(BRIEF)
Omit every picture and write out the rest of the records exactly.

• • • • • • •

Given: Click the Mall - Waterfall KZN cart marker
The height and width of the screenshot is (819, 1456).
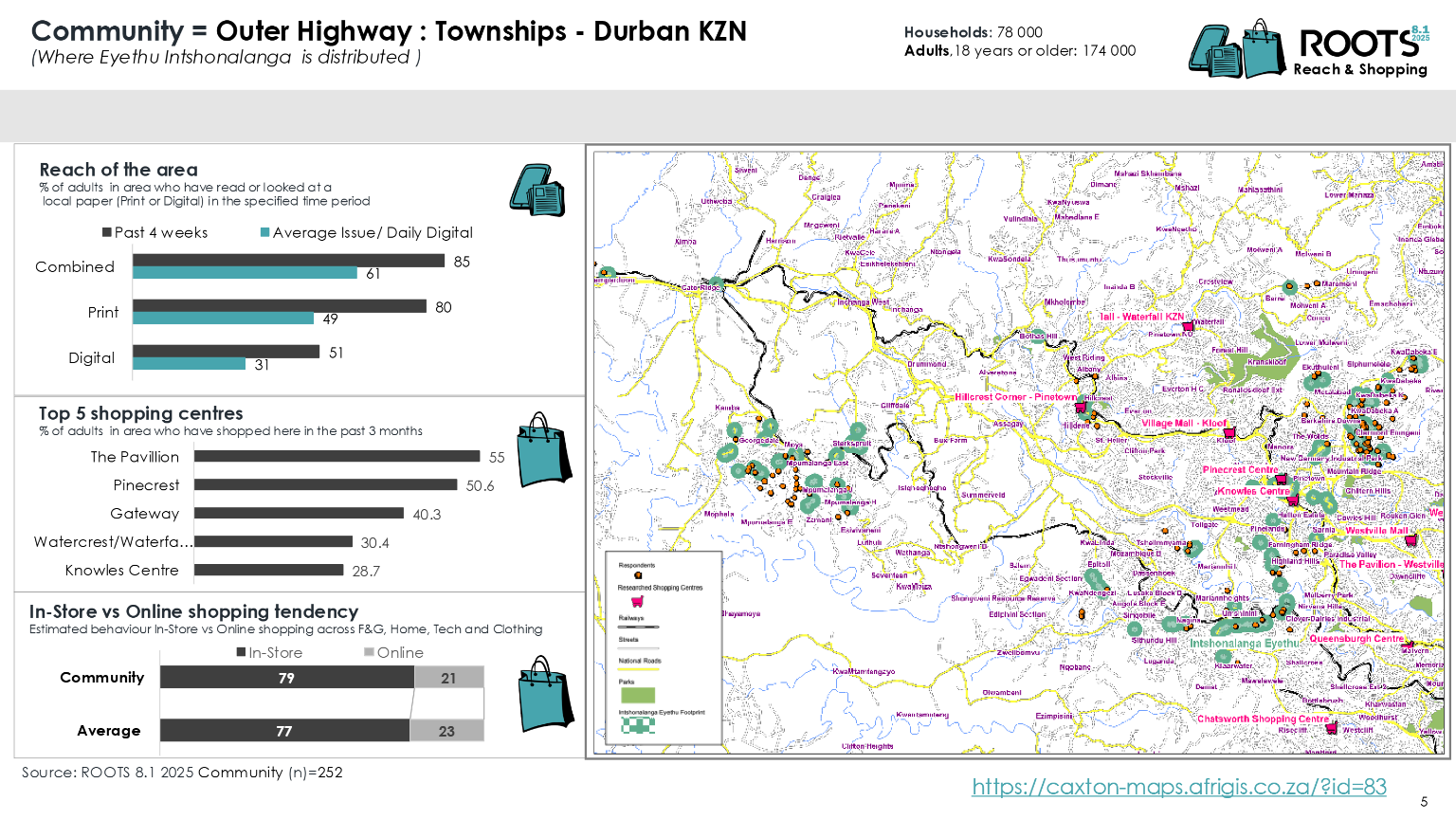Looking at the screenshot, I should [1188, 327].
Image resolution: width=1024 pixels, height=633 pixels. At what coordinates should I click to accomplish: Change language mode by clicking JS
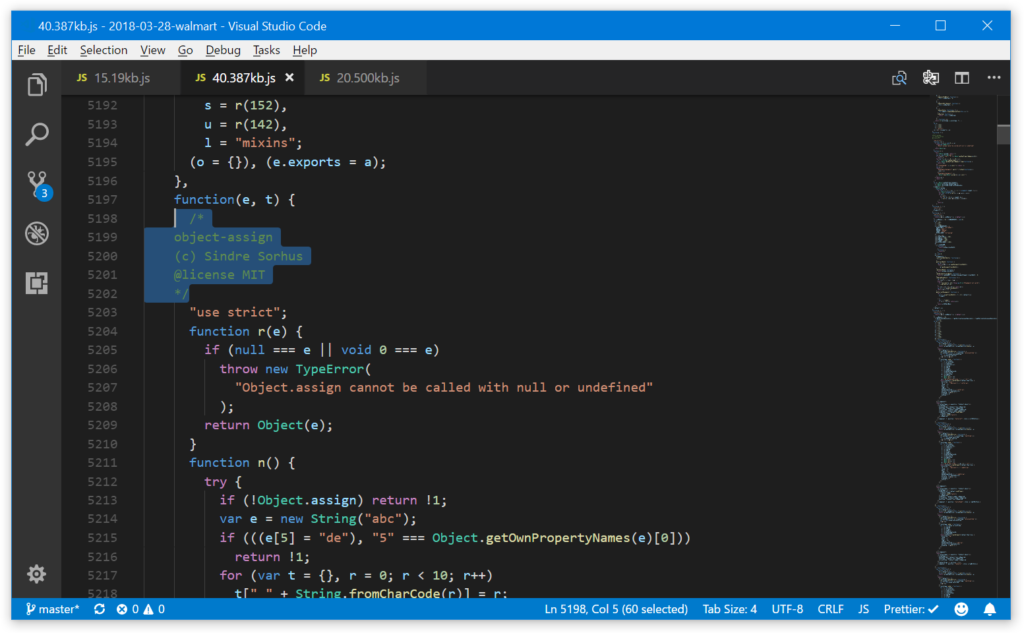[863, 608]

• • • • • • •

(RESPONSE AREA)
Given: Click the Mall - Waterfall KZN cart marker
The height and width of the screenshot is (819, 1456).
Looking at the screenshot, I should [1188, 327].
Image resolution: width=1024 pixels, height=633 pixels. At what coordinates should I click to accomplish: Change language mode by clicking JS
[863, 608]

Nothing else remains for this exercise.